Advice for Short Term Missionaries

Jolene wrote recently and asked for advice regarding a short-term medical missions trip to Kenya.  Here are my two cents for those of you planning trips:

Well, I confess that it has been 20 years almost to the day since I arrived in Kenya – I landed on Jan 6, 1992 as an exchange student from Wheaton College to Daystar University in Nairobi.  Of course, we landed in the middle of an attempted coup d’etat and there were armoured vehicles and soldiers up and down the runway… quite exciting for my first day in Africa.  But don’t worry, that probably won’t happen to you!  But plenty of other surprises will, of course, that’s just how Africa is…

It was hard for me to put all of my thoughts into a few paragraphs that might be useful to you on your trip.

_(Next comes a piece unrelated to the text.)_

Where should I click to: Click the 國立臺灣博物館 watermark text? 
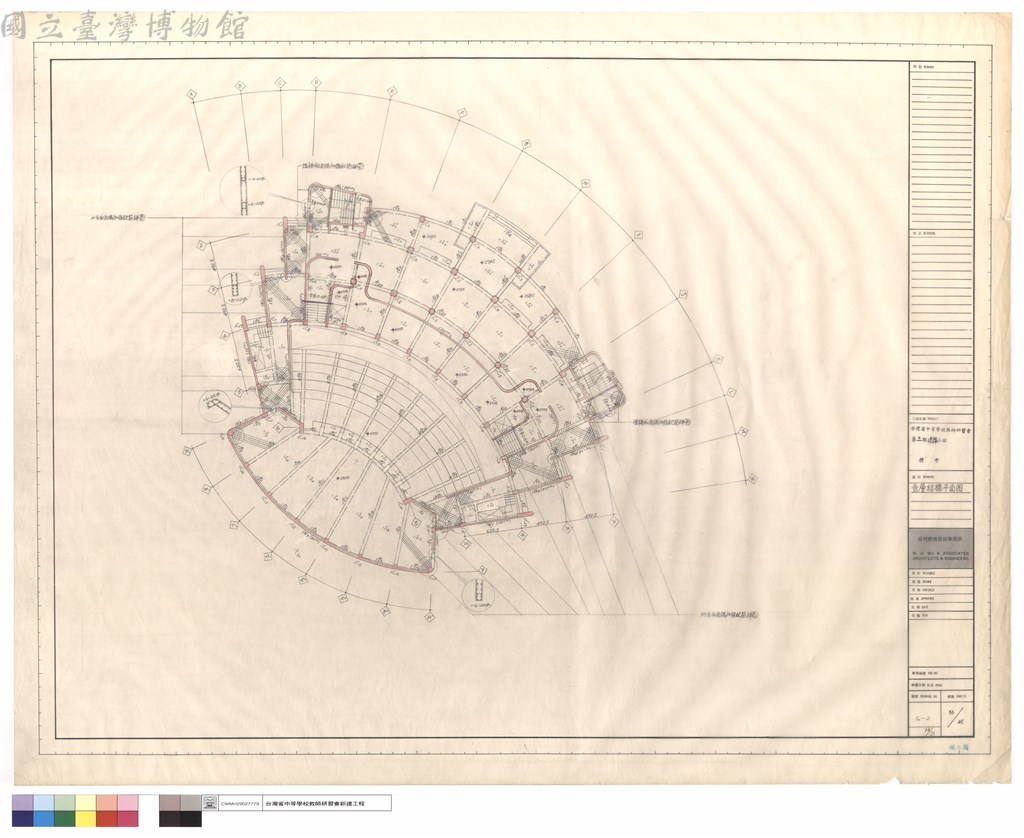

I presume that your organization is helping to prepare you, giving you readings on culture shock, and organizing your packing lists and travel details.  Be sure to take your malaria prophylaxis – I can testify that malaria is no fun – and pack your hand sanitizer and Peptobismal, of course.  But really what I would like to say to you and other short-termers is this: 


There are two parts to the “Listen” guidance.

(1) Listen to God.  God has many things He wants to talk to you about during this process, starting now.  He will teach you more about Himself, His way of relating to the world, and the things He cares about.  He will teach you about His majesty, His providence, His mercy, His peace, His justice, and much more.  He will convict you about issues in your own life.  He will change the way you see yourself and the world.  He may call you to something new, different, or just greater obedience.  He will teach you to overcome your fears, and to trust Him.  He will humble you, reveal to you that you control nothing, and simultaneously use you in ways you did not imagine.

Any time you are out of your comfort zone, God has a great deal to say to you.  Listen to Him.  Keep notes, or a journal.  And start reading through the Bible chapter by chapter, so His word has a chance to speak to you everyday.  Let Him change you.

I know you are excited to go, be helpful, and do something for Kenyans.  However, in my experience, the most permanent, significant change that comes out of short-term trips — is in the heart, mind, and worldview of those who went as missionaries — not in the people they went to minister to.

(2) Listen to the people.  Remember that different is not necessarily bad.  Every culture has bright, glorious characteristics that are wonderful… and dark, negative habits that are destructive.  Become an observer… When people do something different than the-way-we-do-it just take note… don’t pass judgment (even if it makes you crazy!).  Be the best anthropologist you can be and figure out what their value system is.  Don’t presume to know anything, always ask why… especially if you have a local person who is a “cultural guide” for you and may be able to explain things in your terms.  Everyone loves a good listener.  And the more you know, and understand, the more credible you will be when you finally speak.

I guess that’s my 2 cents in a nutshell… Probably not the advice you had in mind – but still the most useful thing I can say to you at this point!

If you have time, or a true interest in Africa and its cultures, I would suggest reading Into Africa: Intercultural Insights by Richmond and Gestrin. It’s one of the better summaries of cultural habits and advice for outsiders who travel or work there.